What you will do: Write out every record below exactly as given. Leave the pictures out.

##############################

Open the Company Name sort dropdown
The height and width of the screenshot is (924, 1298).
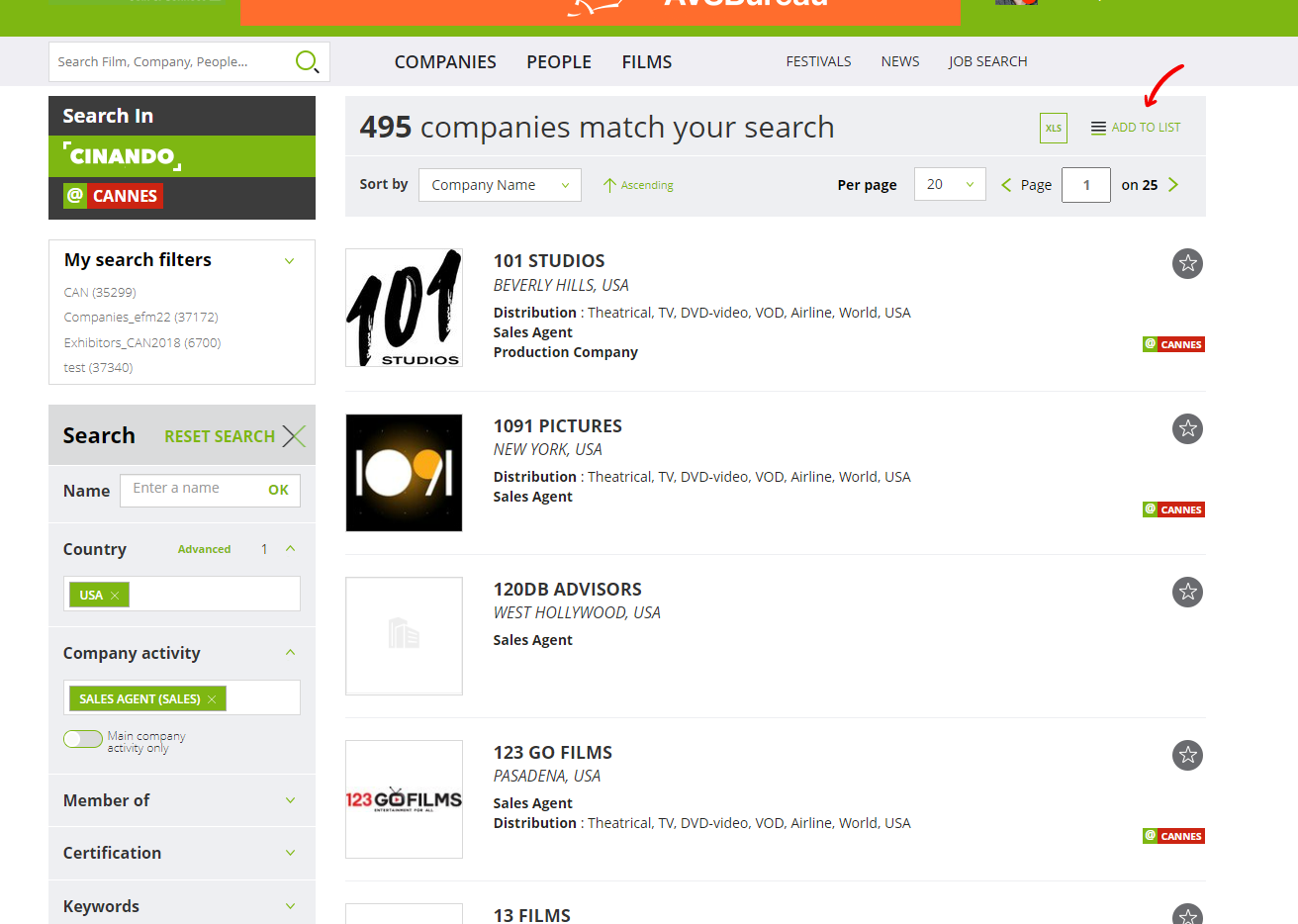click(500, 185)
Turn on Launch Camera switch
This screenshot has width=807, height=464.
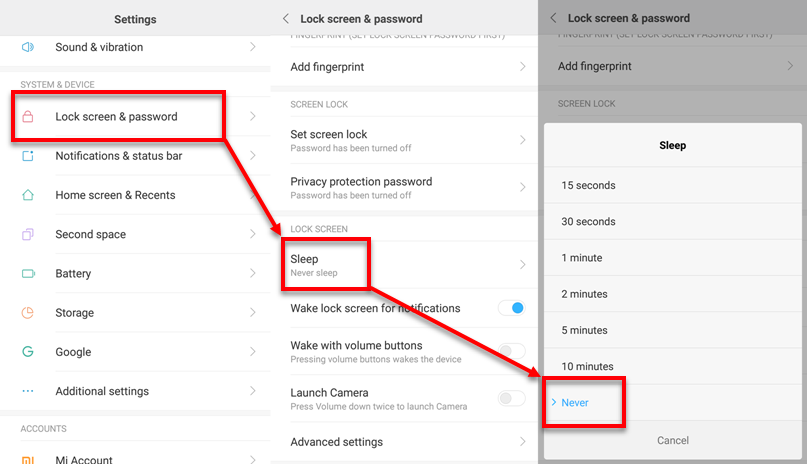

##############################

Reply:
Open the Company Name sort dropdown
The height and width of the screenshot is (924, 1298).
click(500, 185)
Turn on Launch Camera switch
This screenshot has width=807, height=464.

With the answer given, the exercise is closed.